++++ The input ++++

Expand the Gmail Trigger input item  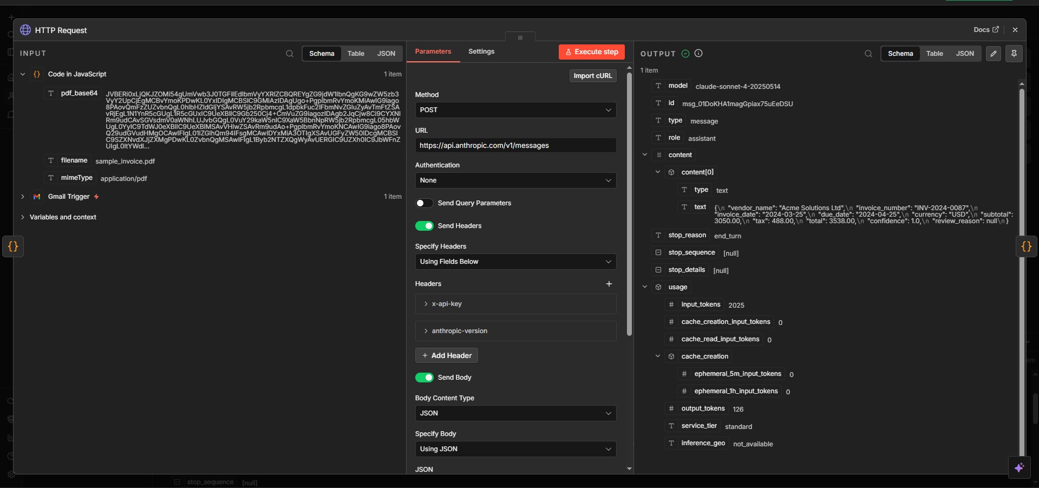(x=23, y=197)
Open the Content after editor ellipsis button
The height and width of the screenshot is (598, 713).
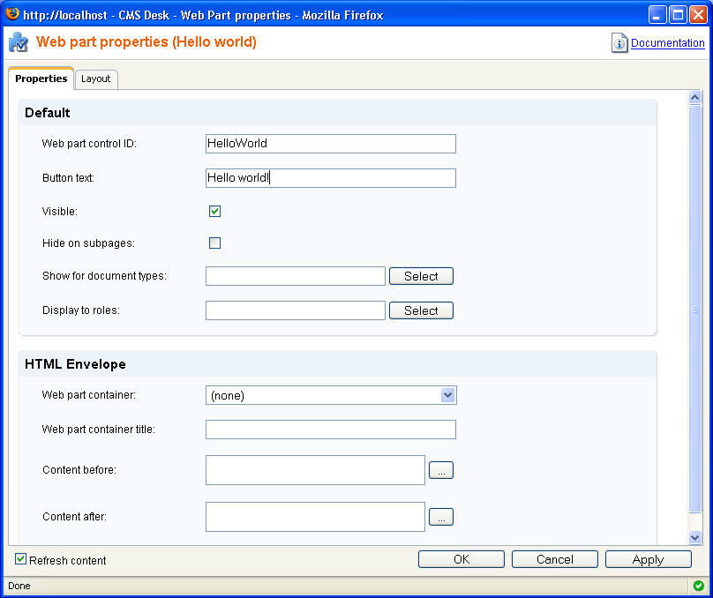coord(441,517)

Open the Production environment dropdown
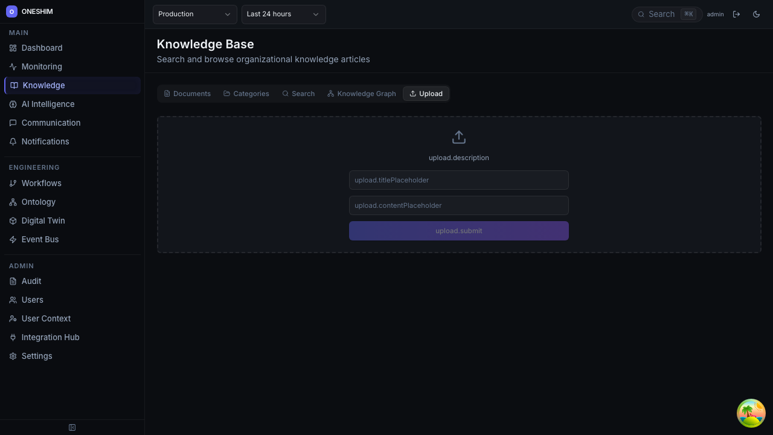tap(194, 14)
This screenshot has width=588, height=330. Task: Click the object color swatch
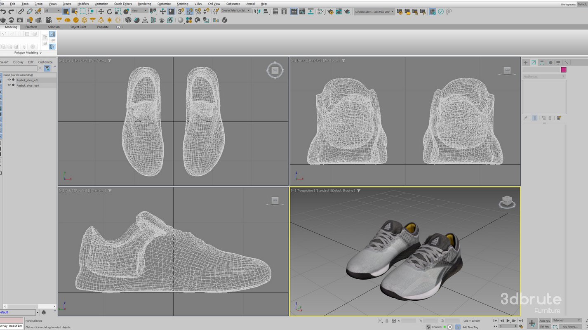pyautogui.click(x=563, y=70)
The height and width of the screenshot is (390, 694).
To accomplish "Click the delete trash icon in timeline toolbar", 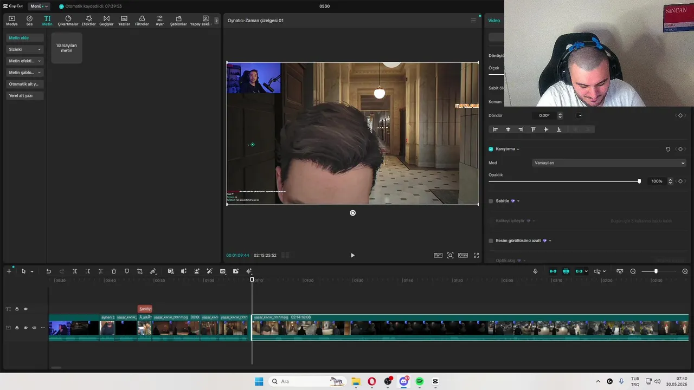I will pyautogui.click(x=114, y=271).
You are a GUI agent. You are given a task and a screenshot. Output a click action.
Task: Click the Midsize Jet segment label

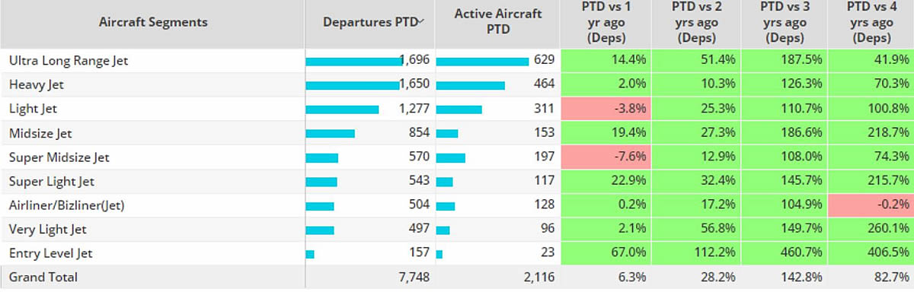[x=40, y=134]
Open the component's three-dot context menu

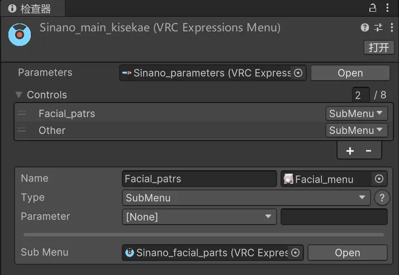[392, 27]
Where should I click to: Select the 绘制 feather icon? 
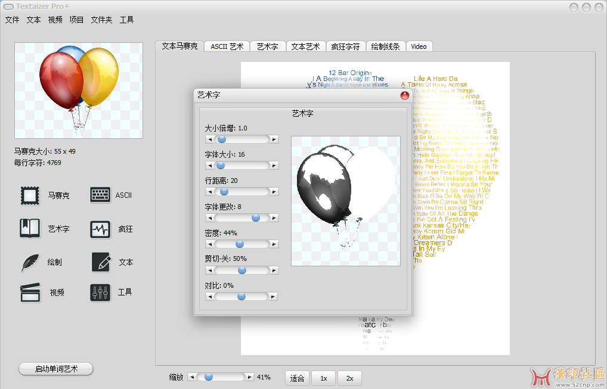click(x=30, y=262)
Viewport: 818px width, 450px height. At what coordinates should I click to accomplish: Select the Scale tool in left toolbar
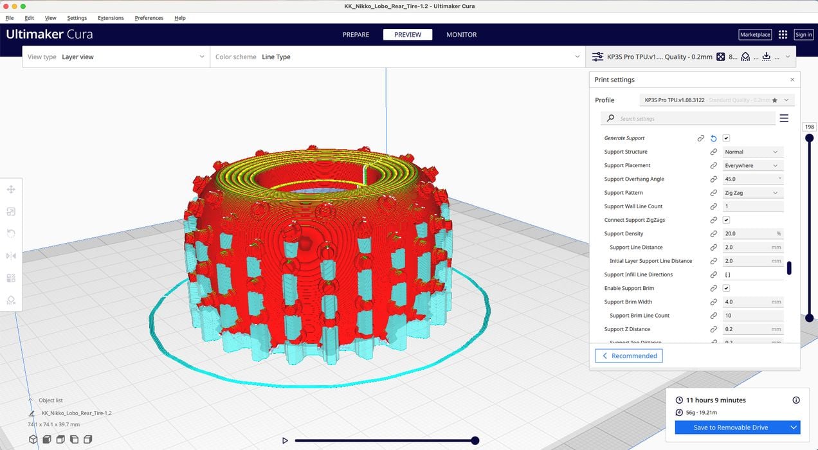coord(11,212)
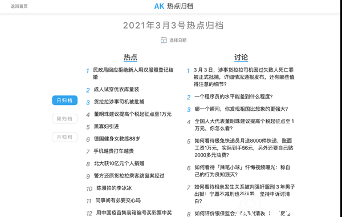Image resolution: width=342 pixels, height=217 pixels.
Task: Click the AK logo in header
Action: pyautogui.click(x=159, y=6)
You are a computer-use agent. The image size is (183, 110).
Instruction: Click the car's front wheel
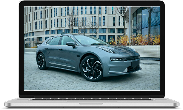[92, 69]
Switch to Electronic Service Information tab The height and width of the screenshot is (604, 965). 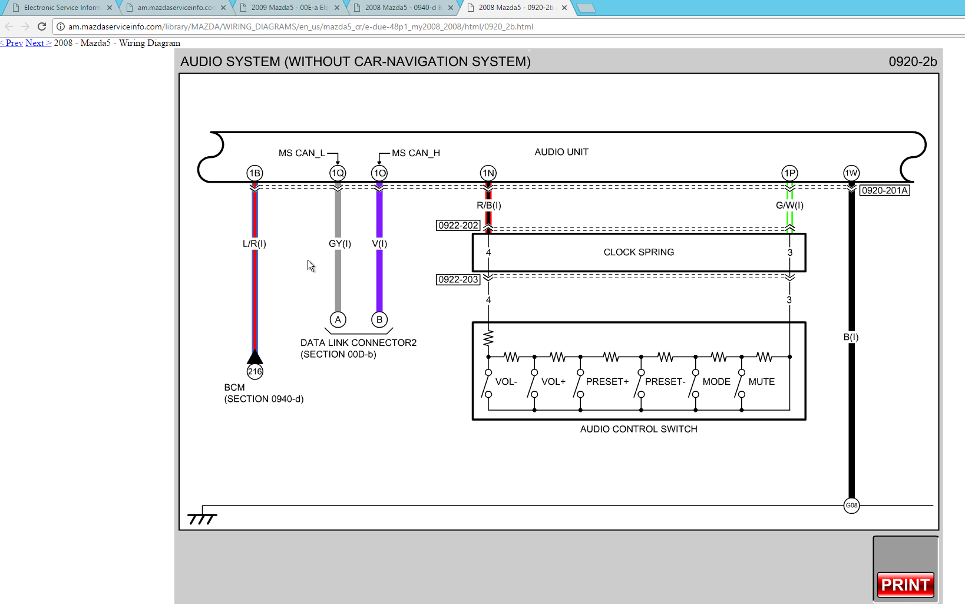tap(61, 8)
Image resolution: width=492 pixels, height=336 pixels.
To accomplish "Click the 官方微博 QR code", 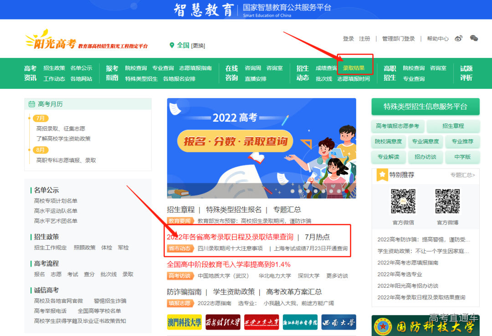I will pyautogui.click(x=447, y=202).
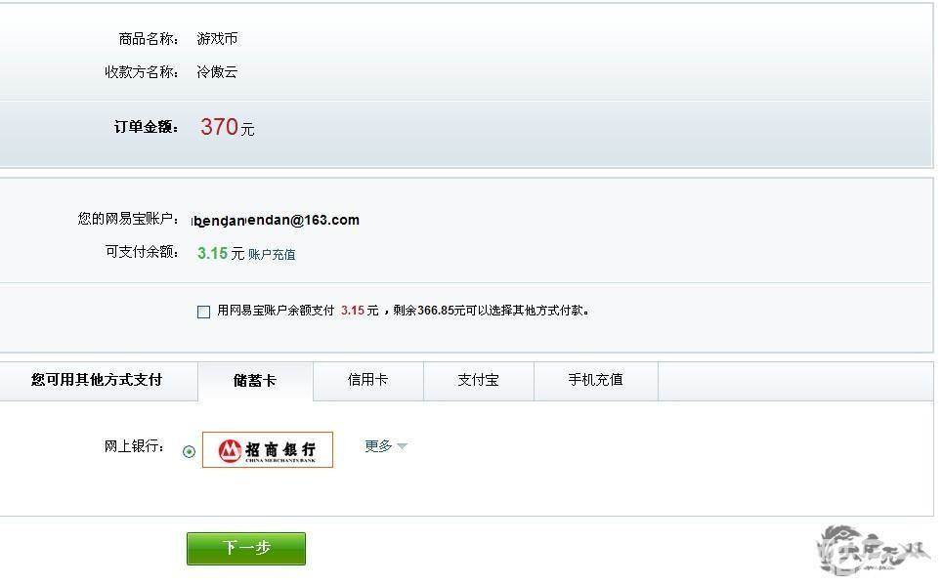
Task: Click the green 3.15 available balance
Action: pos(212,253)
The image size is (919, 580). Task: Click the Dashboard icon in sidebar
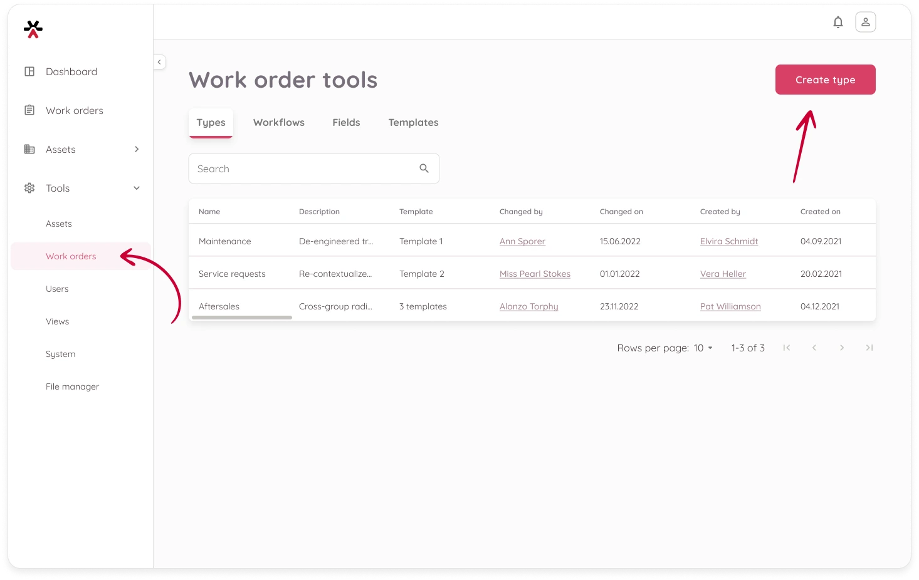(x=29, y=71)
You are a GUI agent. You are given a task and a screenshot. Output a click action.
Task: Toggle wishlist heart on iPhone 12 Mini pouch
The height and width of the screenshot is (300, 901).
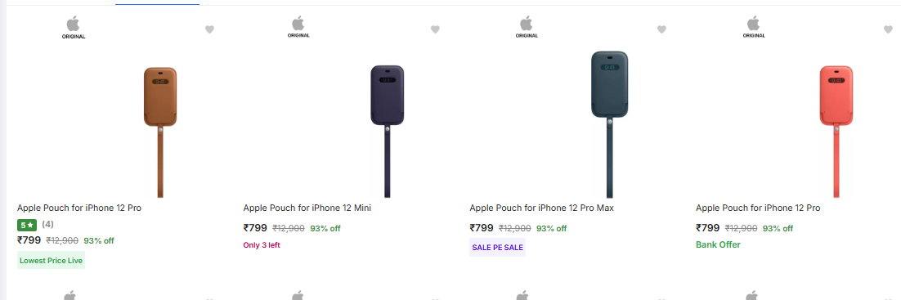[436, 29]
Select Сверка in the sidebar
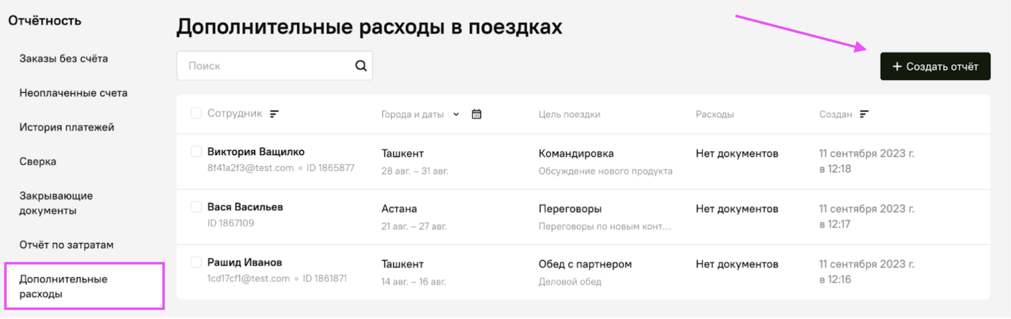1011x319 pixels. pyautogui.click(x=38, y=161)
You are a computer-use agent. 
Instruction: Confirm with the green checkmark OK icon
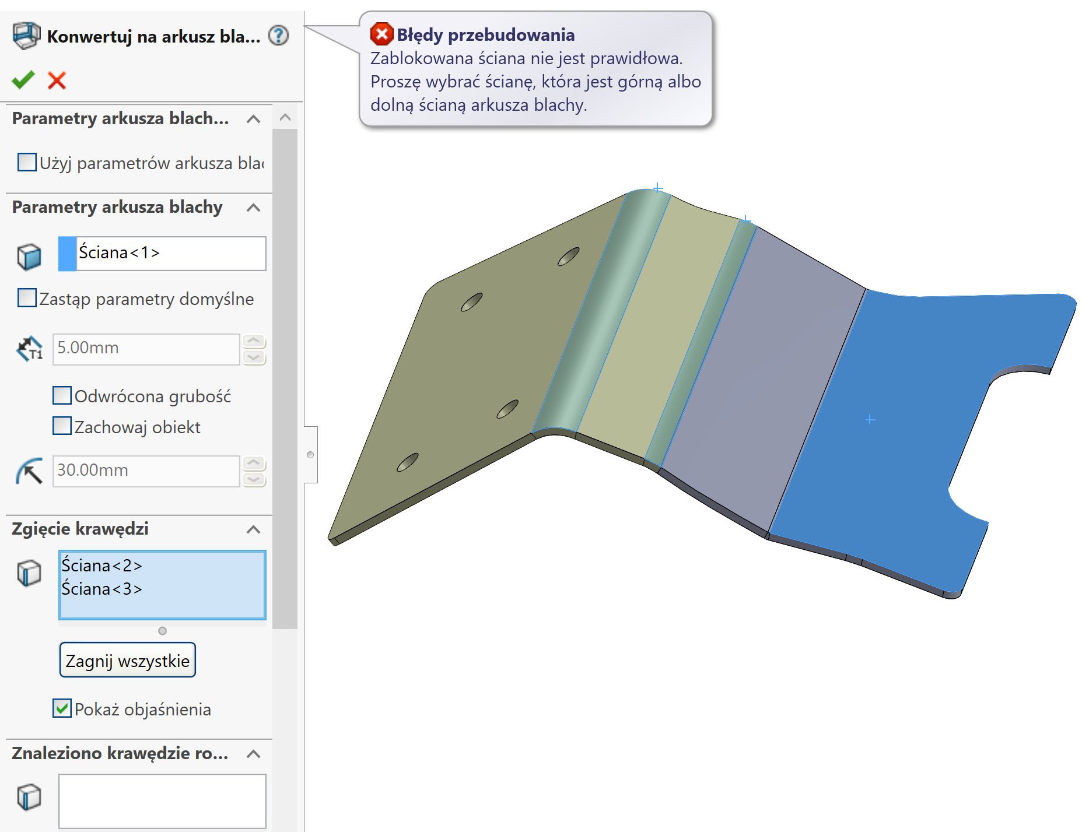[23, 80]
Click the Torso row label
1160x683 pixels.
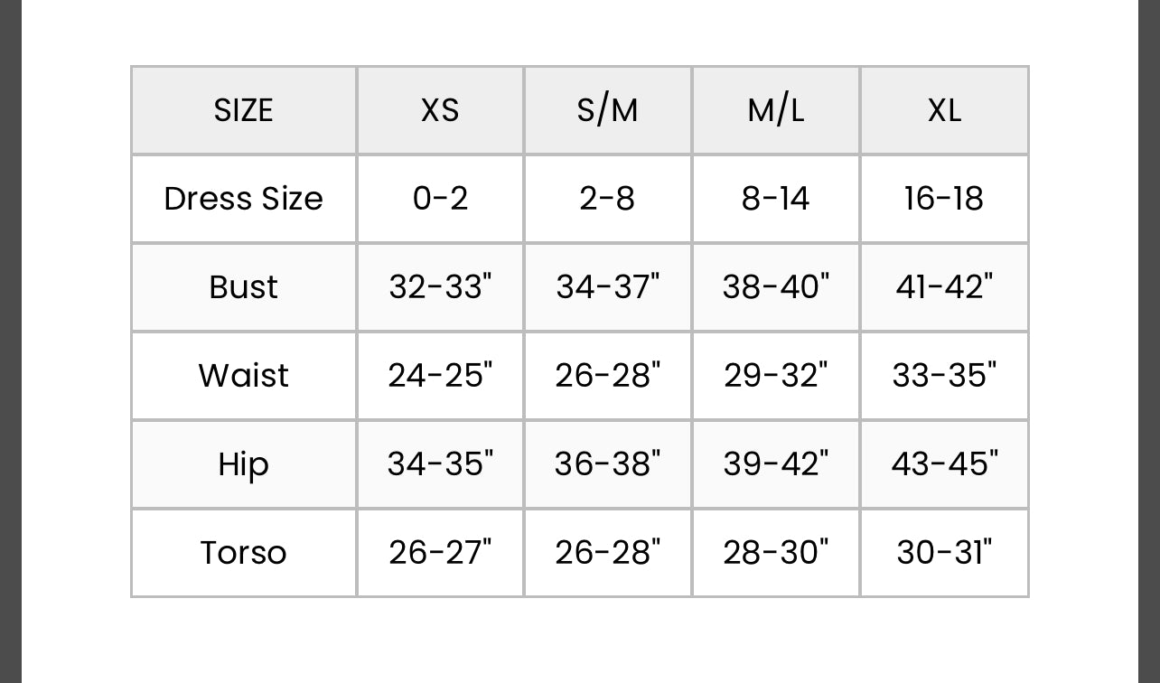point(244,553)
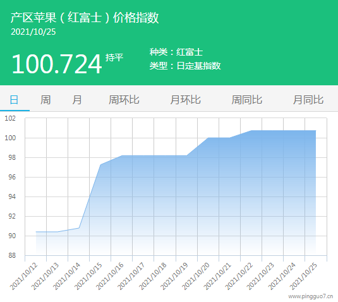Click the 2021/10/25 date under the title
The height and width of the screenshot is (302, 338).
click(x=33, y=32)
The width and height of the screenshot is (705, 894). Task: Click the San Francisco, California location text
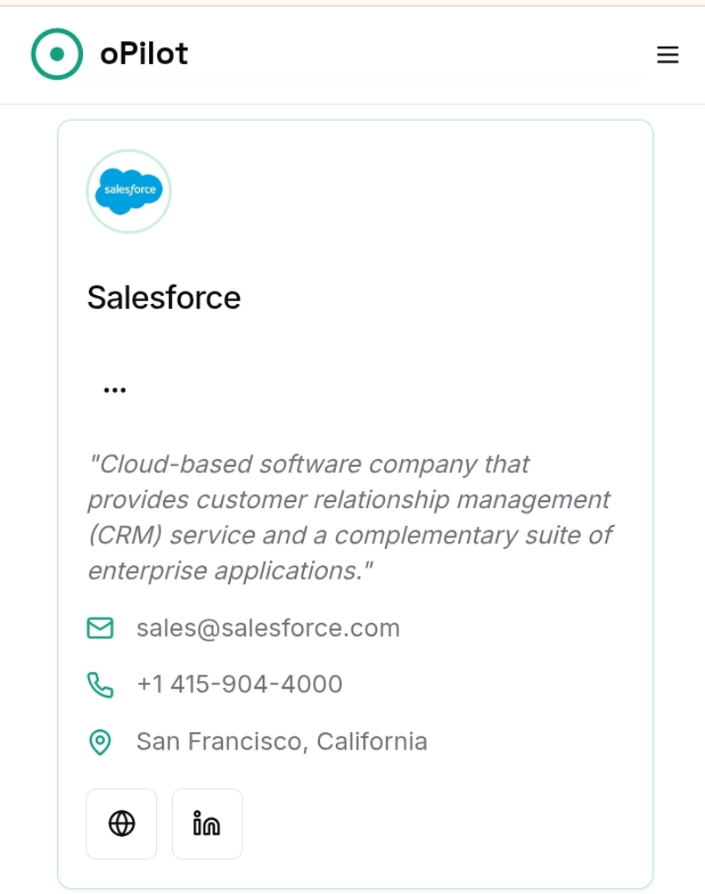click(x=282, y=742)
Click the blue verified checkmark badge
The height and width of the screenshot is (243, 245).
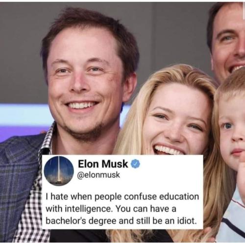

++++

From the records, copy out each line that includes the string "computer".

You are a computer-use agent. The image size is (183, 110).
You are a computer-use agent. 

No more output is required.